(WORKING DATA)

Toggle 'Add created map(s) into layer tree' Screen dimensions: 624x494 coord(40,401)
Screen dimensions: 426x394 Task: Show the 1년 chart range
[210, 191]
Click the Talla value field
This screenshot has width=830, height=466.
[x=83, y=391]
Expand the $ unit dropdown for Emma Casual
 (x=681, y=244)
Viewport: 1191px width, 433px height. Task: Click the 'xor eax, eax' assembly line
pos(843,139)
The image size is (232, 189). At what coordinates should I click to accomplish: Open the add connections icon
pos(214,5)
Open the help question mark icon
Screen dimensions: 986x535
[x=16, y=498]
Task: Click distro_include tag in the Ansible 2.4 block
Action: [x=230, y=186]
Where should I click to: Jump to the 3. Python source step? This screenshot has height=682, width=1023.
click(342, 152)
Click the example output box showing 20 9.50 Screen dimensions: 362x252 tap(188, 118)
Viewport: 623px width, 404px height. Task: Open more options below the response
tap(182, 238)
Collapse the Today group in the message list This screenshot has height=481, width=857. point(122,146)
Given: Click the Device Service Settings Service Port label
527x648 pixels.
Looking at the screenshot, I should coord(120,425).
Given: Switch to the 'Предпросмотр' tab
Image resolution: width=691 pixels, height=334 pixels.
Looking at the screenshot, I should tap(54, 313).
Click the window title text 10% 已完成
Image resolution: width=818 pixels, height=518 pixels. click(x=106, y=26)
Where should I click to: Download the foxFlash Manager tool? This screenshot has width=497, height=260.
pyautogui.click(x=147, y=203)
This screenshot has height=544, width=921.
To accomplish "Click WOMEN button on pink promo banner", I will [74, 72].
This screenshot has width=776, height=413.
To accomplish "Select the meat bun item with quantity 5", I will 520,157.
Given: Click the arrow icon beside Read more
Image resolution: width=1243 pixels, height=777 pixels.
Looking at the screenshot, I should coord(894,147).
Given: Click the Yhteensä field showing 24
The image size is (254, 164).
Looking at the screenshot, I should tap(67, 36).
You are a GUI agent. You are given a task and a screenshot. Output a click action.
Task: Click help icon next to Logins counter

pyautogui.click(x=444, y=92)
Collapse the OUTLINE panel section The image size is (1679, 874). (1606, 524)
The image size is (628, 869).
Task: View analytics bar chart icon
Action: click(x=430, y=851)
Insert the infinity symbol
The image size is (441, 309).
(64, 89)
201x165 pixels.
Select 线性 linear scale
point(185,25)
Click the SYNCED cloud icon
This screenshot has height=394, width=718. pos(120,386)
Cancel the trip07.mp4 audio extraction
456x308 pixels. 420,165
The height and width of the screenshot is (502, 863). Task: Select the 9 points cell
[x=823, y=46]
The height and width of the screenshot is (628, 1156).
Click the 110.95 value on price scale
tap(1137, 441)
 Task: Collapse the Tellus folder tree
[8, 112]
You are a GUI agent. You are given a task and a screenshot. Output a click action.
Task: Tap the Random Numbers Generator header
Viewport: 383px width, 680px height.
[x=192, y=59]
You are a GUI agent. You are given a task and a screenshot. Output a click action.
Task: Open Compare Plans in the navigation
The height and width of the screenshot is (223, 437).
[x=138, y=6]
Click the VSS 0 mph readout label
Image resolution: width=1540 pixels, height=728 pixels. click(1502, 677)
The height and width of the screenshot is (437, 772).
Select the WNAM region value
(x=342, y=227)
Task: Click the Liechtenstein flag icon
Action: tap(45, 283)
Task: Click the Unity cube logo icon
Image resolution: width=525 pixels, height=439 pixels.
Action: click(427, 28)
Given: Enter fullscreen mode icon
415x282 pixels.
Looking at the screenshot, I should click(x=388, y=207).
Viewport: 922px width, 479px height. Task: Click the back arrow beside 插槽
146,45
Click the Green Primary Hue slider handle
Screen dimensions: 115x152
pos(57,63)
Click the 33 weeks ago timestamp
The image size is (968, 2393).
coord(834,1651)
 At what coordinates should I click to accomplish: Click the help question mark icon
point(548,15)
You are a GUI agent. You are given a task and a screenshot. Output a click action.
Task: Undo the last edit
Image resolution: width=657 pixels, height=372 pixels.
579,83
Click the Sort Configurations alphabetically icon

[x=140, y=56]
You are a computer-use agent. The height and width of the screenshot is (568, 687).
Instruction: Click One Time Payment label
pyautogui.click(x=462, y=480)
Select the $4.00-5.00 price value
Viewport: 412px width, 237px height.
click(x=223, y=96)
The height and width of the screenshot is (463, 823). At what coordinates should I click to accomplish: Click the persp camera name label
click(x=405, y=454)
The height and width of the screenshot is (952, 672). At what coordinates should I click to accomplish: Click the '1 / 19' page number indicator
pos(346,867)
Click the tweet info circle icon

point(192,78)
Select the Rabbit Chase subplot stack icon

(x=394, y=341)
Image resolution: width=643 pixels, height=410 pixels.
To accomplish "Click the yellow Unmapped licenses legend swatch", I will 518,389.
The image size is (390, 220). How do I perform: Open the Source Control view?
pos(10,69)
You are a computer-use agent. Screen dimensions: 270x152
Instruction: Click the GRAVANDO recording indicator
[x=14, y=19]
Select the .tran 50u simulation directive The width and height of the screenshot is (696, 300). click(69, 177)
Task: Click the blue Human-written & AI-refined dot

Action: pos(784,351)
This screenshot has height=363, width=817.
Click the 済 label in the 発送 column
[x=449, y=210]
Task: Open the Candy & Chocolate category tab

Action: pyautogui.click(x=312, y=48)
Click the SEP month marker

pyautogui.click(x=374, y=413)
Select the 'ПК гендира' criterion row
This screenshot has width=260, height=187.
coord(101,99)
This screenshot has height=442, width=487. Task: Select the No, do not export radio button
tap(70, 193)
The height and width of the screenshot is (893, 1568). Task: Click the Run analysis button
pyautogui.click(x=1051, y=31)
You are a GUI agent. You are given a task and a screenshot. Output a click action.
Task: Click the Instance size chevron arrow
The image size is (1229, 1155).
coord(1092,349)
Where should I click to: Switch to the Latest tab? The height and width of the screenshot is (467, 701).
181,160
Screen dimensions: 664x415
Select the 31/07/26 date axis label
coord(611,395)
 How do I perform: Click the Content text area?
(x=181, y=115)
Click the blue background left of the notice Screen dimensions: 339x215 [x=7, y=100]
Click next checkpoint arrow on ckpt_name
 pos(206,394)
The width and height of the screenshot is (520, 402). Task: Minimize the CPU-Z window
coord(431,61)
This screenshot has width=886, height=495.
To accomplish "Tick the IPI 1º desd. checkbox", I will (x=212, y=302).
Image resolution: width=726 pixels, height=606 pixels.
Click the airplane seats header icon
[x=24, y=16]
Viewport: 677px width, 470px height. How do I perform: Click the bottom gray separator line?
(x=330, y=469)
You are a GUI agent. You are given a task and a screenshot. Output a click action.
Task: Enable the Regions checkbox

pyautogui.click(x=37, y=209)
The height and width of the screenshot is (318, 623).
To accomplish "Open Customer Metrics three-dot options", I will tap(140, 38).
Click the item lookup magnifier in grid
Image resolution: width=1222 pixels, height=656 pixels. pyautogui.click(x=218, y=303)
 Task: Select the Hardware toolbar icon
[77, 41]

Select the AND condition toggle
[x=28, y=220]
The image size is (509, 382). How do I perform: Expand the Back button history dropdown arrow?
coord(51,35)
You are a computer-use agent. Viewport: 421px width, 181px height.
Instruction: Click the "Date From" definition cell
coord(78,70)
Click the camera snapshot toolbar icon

(End WORKING DATA)

__ABOUT THIS TASK__:
Every entry must be set down exactly, with nothing left out.

__EXERCISE OUTPUT__:
Toggle 'Add created map(s) into layer tree' Screen dimensions: 624x494 coord(40,401)
Screen dimensions: 426x394 Task: Show the 1년 chart range
[210, 191]
Click the Talla value field
This screenshot has width=830, height=466.
[x=83, y=391]
Expand the $ unit dropdown for Emma Casual
 (x=681, y=244)
Viewport: 1191px width, 433px height. Task: Click the 'xor eax, eax' assembly line
pos(843,139)
The image size is (232, 189). At what coordinates should I click to accomplish: Open the add connections icon
pos(214,5)
Open the help question mark icon
Screen dimensions: 986x535
[x=16, y=498]
Task: Click distro_include tag in the Ansible 2.4 block
Action: [x=230, y=186]
Where should I click to: Jump to the 3. Python source step? This screenshot has height=682, width=1023.
click(342, 152)
Click the example output box showing 20 9.50 Screen dimensions: 362x252 tap(188, 118)
Viewport: 623px width, 404px height. Task: Open more options below the response
tap(182, 238)
Collapse the Today group in the message list This screenshot has height=481, width=857. point(122,146)
Given: Click the Device Service Settings Service Port label
527x648 pixels.
Looking at the screenshot, I should coord(120,425).
Given: Switch to the 'Предпросмотр' tab
Image resolution: width=691 pixels, height=334 pixels.
Looking at the screenshot, I should tap(54, 313).
Click the window title text 10% 已完成
Image resolution: width=818 pixels, height=518 pixels. click(x=106, y=26)
Where should I click to: Download the foxFlash Manager tool? This screenshot has width=497, height=260.
pyautogui.click(x=147, y=203)
This screenshot has height=544, width=921.
To accomplish "Click WOMEN button on pink promo banner", I will [74, 72].
This screenshot has width=776, height=413.
To accomplish "Select the meat bun item with quantity 5", I will 520,157.
Given: Click the arrow icon beside Read more
Image resolution: width=1243 pixels, height=777 pixels.
Looking at the screenshot, I should coord(894,147).
Given: Click the Yhteensä field showing 24
The image size is (254, 164).
Looking at the screenshot, I should tap(67, 36).
You are a GUI agent. You are given a task and a screenshot. Output a click action.
Task: Click help icon next to Logins counter

pyautogui.click(x=444, y=92)
Collapse the OUTLINE panel section The image size is (1679, 874). (1606, 524)
The image size is (628, 869).
Task: View analytics bar chart icon
Action: click(x=430, y=851)
Insert the infinity symbol
The image size is (441, 309).
(64, 89)
201x165 pixels.
Select 线性 linear scale
point(185,25)
Click the SYNCED cloud icon
This screenshot has height=394, width=718. pos(120,386)
Cancel the trip07.mp4 audio extraction
456x308 pixels. 420,165
The height and width of the screenshot is (502, 863). Task: Select the 9 points cell
[x=823, y=46]
The height and width of the screenshot is (628, 1156).
Click the 110.95 value on price scale
tap(1137, 441)
 Task: Collapse the Tellus folder tree
[8, 112]
You are a GUI agent. You are given a task and a screenshot. Output a click action.
Task: Tap the Random Numbers Generator header
Viewport: 383px width, 680px height.
[x=192, y=59]
You are a GUI agent. You are given a task and a screenshot. Output a click action.
Task: Open Compare Plans in the navigation
The height and width of the screenshot is (223, 437).
[x=138, y=6]
Click the VSS 0 mph readout label
Image resolution: width=1540 pixels, height=728 pixels. click(1502, 677)
The height and width of the screenshot is (437, 772).
Select the WNAM region value
(x=342, y=227)
Task: Click the Liechtenstein flag icon
Action: tap(45, 283)
Task: Click the Unity cube logo icon
Image resolution: width=525 pixels, height=439 pixels.
Action: click(427, 28)
Given: Enter fullscreen mode icon
415x282 pixels.
Looking at the screenshot, I should click(x=388, y=207).
Viewport: 922px width, 479px height. Task: Click the back arrow beside 插槽
146,45
Click the Green Primary Hue slider handle
Screen dimensions: 115x152
pos(57,63)
Click the 33 weeks ago timestamp
The image size is (968, 2393).
coord(834,1651)
 At what coordinates should I click to accomplish: Click the help question mark icon
point(548,15)
You are a GUI agent. You are given a task and a screenshot. Output a click action.
Task: Undo the last edit
Image resolution: width=657 pixels, height=372 pixels.
579,83
Click the Sort Configurations alphabetically icon

[x=140, y=56]
You are a computer-use agent. The height and width of the screenshot is (568, 687).
Instruction: Click One Time Payment label
pyautogui.click(x=462, y=480)
Select the $4.00-5.00 price value
Viewport: 412px width, 237px height.
click(x=223, y=96)
The height and width of the screenshot is (463, 823). At what coordinates should I click to accomplish: Click the persp camera name label
click(x=405, y=454)
The height and width of the screenshot is (952, 672). At what coordinates should I click to accomplish: Click the '1 / 19' page number indicator
pos(346,867)
Click the tweet info circle icon

point(192,78)
Select the Rabbit Chase subplot stack icon

(x=394, y=341)
Image resolution: width=643 pixels, height=410 pixels.
To accomplish "Click the yellow Unmapped licenses legend swatch", I will 518,389.
The image size is (390, 220). How do I perform: Open the Source Control view?
pos(10,69)
You are a computer-use agent. Screen dimensions: 270x152
Instruction: Click the GRAVANDO recording indicator
[x=14, y=19]
Select the .tran 50u simulation directive The width and height of the screenshot is (696, 300). click(69, 177)
Task: Click the blue Human-written & AI-refined dot

Action: pos(784,351)
This screenshot has height=363, width=817.
Click the 済 label in the 発送 column
[x=449, y=210]
Task: Open the Candy & Chocolate category tab

Action: pyautogui.click(x=312, y=48)
Click the SEP month marker

pyautogui.click(x=374, y=413)
Select the 'ПК гендира' criterion row
This screenshot has width=260, height=187.
coord(101,99)
This screenshot has height=442, width=487. Task: Select the No, do not export radio button
tap(70, 193)
The height and width of the screenshot is (893, 1568). Task: Click the Run analysis button
pyautogui.click(x=1051, y=31)
You are a GUI agent. You are given a task and a screenshot. Output a click action.
Task: Click the Instance size chevron arrow
The image size is (1229, 1155).
coord(1092,349)
Where should I click to: Switch to the Latest tab? The height and width of the screenshot is (467, 701).
181,160
Screen dimensions: 664x415
Select the 31/07/26 date axis label
coord(611,395)
 How do I perform: Click the Content text area?
(x=181, y=115)
Click the blue background left of the notice Screen dimensions: 339x215 [x=7, y=100]
Click next checkpoint arrow on ckpt_name
 pos(206,394)
The width and height of the screenshot is (520, 402). Task: Minimize the CPU-Z window
coord(431,61)
This screenshot has width=886, height=495.
To accomplish "Tick the IPI 1º desd. checkbox", I will (x=212, y=302).
Image resolution: width=726 pixels, height=606 pixels.
Click the airplane seats header icon
[x=24, y=16]
Viewport: 677px width, 470px height. How do I perform: Click the bottom gray separator line?
(x=330, y=469)
You are a GUI agent. You are given a task and a screenshot. Output a click action.
Task: Enable the Regions checkbox

pyautogui.click(x=37, y=209)
The height and width of the screenshot is (318, 623).
To accomplish "Open Customer Metrics three-dot options", I will tap(140, 38).
Click the item lookup magnifier in grid
Image resolution: width=1222 pixels, height=656 pixels. pyautogui.click(x=218, y=303)
 Task: Select the Hardware toolbar icon
[77, 41]

Select the AND condition toggle
[x=28, y=220]
The image size is (509, 382). How do I perform: Expand the Back button history dropdown arrow?
coord(51,35)
You are a computer-use agent. Viewport: 421px width, 181px height.
Instruction: Click the "Date From" definition cell
coord(78,70)
Click the camera snapshot toolbar icon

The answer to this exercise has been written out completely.